By now, you’ve probably heard about the terror attacks in Brussels, Belgium and the Turkish capitol of Ankara. It’s devastating, terrifying, and seems like affirmation that the world is in complete disorder. Most folks are are expressing condolences and concerns online. Some are decrying the bombers as “cowards.” Other voices are loudly calling for revenge.
I get it. Anger feels good. Anger feels powerful. Getting angry makes us feel like we’re in control, like we’re taking action. It’s “the American way.” What we don’t want to hear is that “anger” is just a self-righteously dressed up word for “fear”—fear of not getting what we want, fear of losing what we have. Yet reacting from a place of fear won’t solve the chaos we feel in our current divisive atmosphere. In fact, it’s playing right in to what terrorists are out to do: Divide us, disconnect us. As long as we keep trying to build walls or “carpet-bomb” ideologies or shut down borders to those fleeing danger, we’ll never achieve the stability so many of us say we want. Matching their hate with hateful reactions reminds me of the proverb, “He who seeks vengeance must dig two graves: One for his enemy and one for himself.”
There is so much to say, so much to process. It’s taken me two days to even find the words to put this post together. Sayings from Lao Tzu on softness, Thich Naht Hanh on compassion, or Mr. Rogers on “the helpers” come to mind. There isn’t enough bandwidth to make sense of it all. But I’ll share this: I once heard Marianne Williamson say of the 9/11 hijackers that “they were not cowards; they hated with conviction.” She then asked, who among us sent love into the world “with conviction?” None of us could say that we loved with absolute conviction. I still don’t always remember to do that, though I’ve never forgotten her point.

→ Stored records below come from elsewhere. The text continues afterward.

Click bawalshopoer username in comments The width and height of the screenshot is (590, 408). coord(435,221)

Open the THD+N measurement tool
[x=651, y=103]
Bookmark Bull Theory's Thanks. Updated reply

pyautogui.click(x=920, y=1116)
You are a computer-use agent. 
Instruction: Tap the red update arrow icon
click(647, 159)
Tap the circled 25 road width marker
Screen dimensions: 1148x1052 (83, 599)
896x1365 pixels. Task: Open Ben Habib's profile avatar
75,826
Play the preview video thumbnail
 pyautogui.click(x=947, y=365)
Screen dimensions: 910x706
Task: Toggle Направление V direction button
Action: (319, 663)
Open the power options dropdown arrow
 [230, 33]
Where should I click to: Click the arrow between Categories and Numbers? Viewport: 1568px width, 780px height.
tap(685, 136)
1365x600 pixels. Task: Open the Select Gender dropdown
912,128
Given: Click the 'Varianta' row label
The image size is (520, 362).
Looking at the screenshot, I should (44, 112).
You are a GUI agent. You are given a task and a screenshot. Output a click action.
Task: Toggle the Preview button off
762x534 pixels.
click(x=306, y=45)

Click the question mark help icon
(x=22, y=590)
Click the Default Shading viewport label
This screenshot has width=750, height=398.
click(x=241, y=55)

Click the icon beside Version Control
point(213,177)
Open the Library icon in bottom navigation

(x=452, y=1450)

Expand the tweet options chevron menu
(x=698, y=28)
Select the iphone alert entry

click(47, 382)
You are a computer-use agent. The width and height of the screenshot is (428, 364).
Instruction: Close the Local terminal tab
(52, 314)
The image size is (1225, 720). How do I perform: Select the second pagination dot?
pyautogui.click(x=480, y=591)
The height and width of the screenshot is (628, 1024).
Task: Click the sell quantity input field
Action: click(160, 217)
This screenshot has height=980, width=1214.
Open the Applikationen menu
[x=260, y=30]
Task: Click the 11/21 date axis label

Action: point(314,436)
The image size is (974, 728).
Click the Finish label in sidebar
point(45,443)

Those behind the atrocities in Brussels and Ankara must face and deserve consequences for their horrific deeds. Of that, there’s no doubt. But an angry, knee-jerk response on our part almost guarantees that days and times like these will happen again and again. We need to find another way. We need more than thoughts and prayers.
Just hours after the incidents, the people of Belgium were outside writing messages of peace on their streets. Do we have the conviction to do the same?